Bürgerinitiative gegen Ethylenoxid übergibt 4.500 Unterschriften

Im Rahmen der Ratssitzung am 29.09.2021 hat die Bürgerinitiative gegen Ethylenoxid e.V. dem Bürgermeister der Stadt Niederkassel stellvertretend insgesamt knapp 4.500 Unterschriften übergeben. PCC lehnte eine Terminanfrage für die Übergabe ab.

Bürgerinitiative gegen Ethylenoxid übergibt 4.500 Unterschriften

Eigentlich richtet sich die Petition “Keine Ethylenoxid-Produktion in Niederkassel“ an die Konzernführung der PCC Gruppe, um die Planungen zur Errichtung von Produktionsanlagen für Ethylenoxid (EO) und Folgeprodukte auf dem Evonik Gelände in Niederkassel-Lülsdorf einzustellen und das Projekt nicht gegen den Willen der Bevölkerung durchzusetzen. Jedoch hat die Geschäftsführung der PCC eine Terminanfrage der Bürgerinitiative zur Übergabe der Unterschriften und zur Fortführung eines Austauschs mit dem Verweis auf die derzeitige Überarbeitung des Standortkonzeptes abgelehnt. Sobald das Konzept finalisiert sei, wolle man die Öffentlichkeit informieren.

„ Statt die Belange der Anwohner ernst zu nehmen und anzuhören, stellt man sie vor vollendete Tatsachen“ (Klaus Schriever)
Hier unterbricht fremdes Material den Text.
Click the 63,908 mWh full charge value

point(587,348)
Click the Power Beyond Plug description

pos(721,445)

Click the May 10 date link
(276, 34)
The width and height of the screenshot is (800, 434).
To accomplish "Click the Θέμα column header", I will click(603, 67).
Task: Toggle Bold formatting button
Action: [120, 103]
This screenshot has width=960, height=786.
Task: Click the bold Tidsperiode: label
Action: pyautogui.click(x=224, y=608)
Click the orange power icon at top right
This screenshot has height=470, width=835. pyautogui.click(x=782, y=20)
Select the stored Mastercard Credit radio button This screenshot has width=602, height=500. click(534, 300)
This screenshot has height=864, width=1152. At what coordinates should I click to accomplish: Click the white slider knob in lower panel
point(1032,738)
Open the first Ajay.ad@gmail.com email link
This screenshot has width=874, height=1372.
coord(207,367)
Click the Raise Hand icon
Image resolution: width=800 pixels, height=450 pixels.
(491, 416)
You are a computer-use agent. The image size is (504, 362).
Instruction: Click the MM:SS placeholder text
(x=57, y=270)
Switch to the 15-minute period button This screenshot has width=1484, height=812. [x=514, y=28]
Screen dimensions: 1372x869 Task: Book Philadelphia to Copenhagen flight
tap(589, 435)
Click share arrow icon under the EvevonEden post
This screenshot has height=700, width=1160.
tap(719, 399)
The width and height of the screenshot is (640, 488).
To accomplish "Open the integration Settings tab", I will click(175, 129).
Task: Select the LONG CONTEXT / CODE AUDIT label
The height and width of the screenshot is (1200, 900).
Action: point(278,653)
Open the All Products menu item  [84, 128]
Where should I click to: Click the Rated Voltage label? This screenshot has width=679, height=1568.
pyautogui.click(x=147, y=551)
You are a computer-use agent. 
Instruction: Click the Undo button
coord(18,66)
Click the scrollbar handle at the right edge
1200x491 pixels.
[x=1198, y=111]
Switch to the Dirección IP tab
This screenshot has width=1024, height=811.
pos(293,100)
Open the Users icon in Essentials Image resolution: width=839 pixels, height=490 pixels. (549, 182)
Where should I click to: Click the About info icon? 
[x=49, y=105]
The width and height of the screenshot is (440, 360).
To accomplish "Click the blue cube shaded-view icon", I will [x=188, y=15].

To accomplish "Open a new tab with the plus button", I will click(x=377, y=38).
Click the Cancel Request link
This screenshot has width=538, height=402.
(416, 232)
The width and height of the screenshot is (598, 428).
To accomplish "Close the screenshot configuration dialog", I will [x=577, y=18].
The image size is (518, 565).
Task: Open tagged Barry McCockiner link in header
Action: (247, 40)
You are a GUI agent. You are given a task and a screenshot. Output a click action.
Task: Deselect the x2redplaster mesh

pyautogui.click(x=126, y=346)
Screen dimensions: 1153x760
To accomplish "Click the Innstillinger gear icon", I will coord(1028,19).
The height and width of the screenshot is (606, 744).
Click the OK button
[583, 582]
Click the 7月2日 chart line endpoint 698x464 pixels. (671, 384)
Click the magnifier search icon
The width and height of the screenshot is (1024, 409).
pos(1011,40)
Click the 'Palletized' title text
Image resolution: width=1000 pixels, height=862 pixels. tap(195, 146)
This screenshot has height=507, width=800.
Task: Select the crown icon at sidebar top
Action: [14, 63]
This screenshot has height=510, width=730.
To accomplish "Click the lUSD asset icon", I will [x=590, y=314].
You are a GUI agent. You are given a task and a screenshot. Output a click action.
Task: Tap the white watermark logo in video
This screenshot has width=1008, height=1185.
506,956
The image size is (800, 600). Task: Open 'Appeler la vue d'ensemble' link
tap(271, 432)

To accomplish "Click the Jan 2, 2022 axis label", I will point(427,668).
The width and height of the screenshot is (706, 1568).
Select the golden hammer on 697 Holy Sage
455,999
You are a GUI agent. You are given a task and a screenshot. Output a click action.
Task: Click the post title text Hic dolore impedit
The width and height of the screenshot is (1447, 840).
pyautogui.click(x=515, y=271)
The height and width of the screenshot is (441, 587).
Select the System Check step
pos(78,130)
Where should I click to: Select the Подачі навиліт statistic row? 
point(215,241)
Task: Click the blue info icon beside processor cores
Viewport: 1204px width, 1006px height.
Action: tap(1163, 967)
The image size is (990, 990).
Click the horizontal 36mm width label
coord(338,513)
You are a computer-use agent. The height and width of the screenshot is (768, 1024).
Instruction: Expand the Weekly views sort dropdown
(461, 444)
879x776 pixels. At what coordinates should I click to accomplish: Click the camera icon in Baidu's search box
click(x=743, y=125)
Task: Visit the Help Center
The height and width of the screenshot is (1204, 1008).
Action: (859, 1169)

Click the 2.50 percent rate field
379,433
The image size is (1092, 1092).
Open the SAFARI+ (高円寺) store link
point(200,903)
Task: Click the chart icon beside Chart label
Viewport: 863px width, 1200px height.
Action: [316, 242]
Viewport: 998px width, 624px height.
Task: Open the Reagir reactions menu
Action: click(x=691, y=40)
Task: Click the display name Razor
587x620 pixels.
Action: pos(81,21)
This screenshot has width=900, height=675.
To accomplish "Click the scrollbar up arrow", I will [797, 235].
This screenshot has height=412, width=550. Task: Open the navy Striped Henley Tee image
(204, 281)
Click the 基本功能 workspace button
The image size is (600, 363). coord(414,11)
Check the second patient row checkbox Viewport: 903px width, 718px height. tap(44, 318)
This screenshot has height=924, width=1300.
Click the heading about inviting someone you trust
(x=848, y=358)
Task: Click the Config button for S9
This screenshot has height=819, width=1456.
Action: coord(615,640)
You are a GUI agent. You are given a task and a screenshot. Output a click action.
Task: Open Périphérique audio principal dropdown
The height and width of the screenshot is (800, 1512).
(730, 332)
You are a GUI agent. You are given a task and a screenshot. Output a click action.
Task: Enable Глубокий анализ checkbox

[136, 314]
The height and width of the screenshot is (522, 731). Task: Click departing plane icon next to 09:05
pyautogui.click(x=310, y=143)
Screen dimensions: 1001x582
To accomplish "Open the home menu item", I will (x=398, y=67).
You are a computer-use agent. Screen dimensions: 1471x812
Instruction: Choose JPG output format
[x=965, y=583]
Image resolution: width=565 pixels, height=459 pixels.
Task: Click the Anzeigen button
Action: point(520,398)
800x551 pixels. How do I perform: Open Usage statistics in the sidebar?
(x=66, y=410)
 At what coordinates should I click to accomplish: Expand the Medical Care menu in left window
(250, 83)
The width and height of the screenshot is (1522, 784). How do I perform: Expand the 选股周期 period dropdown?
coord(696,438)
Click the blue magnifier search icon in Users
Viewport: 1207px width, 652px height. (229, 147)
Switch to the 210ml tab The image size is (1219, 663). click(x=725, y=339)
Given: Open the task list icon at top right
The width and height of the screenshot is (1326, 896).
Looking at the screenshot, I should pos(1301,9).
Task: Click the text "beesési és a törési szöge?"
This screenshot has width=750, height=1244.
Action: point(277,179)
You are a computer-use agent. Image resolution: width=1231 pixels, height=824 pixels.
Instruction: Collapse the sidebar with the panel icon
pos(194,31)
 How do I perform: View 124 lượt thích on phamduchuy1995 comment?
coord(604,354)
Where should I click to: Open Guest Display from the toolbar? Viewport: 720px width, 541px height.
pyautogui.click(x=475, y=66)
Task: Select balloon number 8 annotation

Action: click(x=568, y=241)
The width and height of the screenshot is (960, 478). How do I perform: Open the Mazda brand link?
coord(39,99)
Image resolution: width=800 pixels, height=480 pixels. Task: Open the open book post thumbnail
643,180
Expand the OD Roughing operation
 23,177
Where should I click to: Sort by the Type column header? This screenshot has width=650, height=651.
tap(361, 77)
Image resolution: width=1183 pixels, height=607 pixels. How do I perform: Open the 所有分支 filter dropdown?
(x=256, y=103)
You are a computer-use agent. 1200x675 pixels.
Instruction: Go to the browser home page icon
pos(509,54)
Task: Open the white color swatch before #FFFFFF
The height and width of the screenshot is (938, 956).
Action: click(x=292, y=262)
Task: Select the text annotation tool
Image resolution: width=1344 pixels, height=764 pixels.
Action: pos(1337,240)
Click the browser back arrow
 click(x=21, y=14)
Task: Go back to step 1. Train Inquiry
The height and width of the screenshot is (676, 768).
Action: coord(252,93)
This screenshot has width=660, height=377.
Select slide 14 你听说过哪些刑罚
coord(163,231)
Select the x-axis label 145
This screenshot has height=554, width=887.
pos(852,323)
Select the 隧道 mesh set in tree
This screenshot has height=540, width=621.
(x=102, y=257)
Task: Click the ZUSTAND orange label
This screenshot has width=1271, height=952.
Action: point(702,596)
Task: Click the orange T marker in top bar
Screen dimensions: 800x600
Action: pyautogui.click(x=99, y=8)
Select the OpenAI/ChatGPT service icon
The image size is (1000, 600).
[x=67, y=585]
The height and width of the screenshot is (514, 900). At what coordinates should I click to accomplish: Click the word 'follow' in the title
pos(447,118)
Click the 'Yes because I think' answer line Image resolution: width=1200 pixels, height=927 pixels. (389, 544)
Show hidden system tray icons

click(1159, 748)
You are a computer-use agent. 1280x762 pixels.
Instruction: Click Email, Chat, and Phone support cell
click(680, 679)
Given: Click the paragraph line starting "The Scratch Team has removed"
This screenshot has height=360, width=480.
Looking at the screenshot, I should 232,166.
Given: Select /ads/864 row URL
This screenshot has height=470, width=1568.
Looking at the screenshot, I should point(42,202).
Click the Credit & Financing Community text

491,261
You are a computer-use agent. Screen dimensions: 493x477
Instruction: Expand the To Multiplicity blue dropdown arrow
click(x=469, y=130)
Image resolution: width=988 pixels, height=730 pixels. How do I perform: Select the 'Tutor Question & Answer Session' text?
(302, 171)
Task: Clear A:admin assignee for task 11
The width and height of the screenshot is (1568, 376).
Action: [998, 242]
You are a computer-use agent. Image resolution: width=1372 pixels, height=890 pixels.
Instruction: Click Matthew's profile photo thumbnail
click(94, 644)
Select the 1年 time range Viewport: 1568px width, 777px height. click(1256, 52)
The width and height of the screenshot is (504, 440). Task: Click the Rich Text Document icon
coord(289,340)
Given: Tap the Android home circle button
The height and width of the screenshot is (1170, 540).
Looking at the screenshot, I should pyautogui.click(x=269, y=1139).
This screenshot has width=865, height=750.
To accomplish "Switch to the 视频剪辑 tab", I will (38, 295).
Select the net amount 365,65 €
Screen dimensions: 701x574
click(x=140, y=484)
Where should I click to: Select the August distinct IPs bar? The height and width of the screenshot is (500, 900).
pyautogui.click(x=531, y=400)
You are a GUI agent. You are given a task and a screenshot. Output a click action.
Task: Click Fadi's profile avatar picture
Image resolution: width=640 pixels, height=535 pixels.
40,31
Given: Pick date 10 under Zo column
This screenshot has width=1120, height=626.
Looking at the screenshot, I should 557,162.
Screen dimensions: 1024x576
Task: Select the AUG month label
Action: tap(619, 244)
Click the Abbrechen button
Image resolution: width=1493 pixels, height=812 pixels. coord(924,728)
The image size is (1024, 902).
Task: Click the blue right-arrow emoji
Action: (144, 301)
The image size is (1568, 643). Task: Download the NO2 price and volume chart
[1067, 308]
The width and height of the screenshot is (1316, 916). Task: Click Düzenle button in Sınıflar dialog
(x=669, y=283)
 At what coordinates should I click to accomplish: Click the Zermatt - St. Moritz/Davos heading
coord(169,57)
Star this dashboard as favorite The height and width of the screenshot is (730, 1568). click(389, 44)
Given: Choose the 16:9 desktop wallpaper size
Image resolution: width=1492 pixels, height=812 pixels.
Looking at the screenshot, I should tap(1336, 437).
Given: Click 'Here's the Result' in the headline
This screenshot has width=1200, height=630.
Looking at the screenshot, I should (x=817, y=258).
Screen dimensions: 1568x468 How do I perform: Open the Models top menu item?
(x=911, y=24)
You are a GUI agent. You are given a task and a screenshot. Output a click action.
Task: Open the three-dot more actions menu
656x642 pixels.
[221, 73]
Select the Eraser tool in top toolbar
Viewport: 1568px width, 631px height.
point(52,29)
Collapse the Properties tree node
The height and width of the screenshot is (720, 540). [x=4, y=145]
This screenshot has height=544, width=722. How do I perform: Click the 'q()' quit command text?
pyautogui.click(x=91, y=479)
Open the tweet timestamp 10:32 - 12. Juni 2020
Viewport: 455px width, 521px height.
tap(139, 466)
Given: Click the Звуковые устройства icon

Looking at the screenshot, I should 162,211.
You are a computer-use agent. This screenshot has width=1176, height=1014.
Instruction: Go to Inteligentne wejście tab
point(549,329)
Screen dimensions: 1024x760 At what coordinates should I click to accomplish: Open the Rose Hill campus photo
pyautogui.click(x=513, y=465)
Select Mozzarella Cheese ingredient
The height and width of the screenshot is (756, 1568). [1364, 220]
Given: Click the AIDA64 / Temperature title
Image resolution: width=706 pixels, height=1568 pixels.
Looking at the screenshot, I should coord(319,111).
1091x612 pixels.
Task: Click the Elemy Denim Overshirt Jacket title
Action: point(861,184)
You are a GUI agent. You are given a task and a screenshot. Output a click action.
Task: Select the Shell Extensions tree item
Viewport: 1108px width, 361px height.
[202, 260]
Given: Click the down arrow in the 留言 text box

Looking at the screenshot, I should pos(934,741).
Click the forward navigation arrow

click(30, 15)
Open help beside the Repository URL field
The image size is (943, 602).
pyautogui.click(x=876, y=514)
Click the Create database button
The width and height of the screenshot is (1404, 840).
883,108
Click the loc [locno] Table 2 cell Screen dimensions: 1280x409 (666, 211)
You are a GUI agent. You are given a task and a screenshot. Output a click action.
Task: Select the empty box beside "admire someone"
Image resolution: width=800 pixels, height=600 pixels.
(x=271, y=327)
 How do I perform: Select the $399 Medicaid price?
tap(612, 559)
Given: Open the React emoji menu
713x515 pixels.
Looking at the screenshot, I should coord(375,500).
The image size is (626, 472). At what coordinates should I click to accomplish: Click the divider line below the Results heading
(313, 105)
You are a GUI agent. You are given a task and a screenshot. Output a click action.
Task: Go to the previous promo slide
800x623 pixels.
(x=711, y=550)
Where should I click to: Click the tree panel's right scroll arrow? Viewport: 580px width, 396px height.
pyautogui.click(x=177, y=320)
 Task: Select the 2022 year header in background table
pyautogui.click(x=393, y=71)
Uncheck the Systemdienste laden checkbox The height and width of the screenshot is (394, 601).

„PCC hat mehrfach betont, dass ihnen die Belange der Anwohner und ein offener Dialog sehr wichtig sind. Die Absage auf unsere Terminanfrage zeigt allerdings erneut, wie ernst die PCC diese Worte tatsächlich nimmt. Statt die Belange der Anwohner ernst zu nehmen und anzuhören, stellt man sie vor vollendete Tatsachen“, so der Vorsitzende der Bürgerinitiative Klaus Schriever. „Stellvertretend überreichen wir daher die Unterschriften an Bürgermeister Stephan Vehreschild. Wir möchten unserem Bürgermeister und dem gesamten Stadtrat der Stadt Niederkassel damit den Rücken stärken, die Interessen der Bürgerinnen und Bürger entsprechend zu vertreten“.

Stimmen gegen das Projekt von PCC

Bereits im letzten Jahr haben sich alle Parteien im Stadtrat einstimmig gegen das Projekt der PCC ausgesprochen. Neben Umweltorganisationen wie BUND, BBU und Fridays for Future haben inzwischen auch Kreistags-, und Bundespolitiker von CDU, FDP, Bündnis 90/die Grünen und Die Linke Stellung bezogen und unterstützen das Anliegen der Bürgerinitiative.

Zudem bestehen offensichtlich noch „Zweifel hinsichtlich der wirtschaftlichen Solidität des Unternehmens“. So wurde in einer erst kürzlich gestellten Anfrage der Fraktion Die Linke im Deutschen Bundestag zu „Staatshilfen für Projekte des Chemiekonzerns PCC SE“ unter anderem eine mit Bundesmitteln unterstützte Projektfinanzierung in Island kritisch hinterfragt. Überprüfungen seitens der BaFin zu eventuellen Anzeigepflichtverletzungen der Firma PCC SE dauern noch an.

Knapp 4.500 Unterschriften gesammelt

Insgesamt haben bis heute genau 4.493 Menschen mit ihrer Unterschrift ihren Protest gegen das Vorhaben der PCC in Niederkassel aktiv kundgetan. Insgesamt ein starkes Votum, welches die breite Ablehnung innerhalb der Bevölkerung und der Politik erneut verdeutlicht.

Genehmigung des Projekts obliegt der Bezirksregierung Köln

Die Hoheit des Genehmigungsverfahrens nach dem Bundes-Immissions-Schutzgesetz obliegt der Bezirksregierung Köln. Sowohl die Stadt Niederkassel, als auch der Rhein-Sieg-Kreis werden im Rahmen des Genehmigungsverfahrens aber beteiligt. Nach letztem Kenntnisstand plant PCC weiterhin, die Genehmigungsunterlagen im Frühjahr 2022 einzureichen.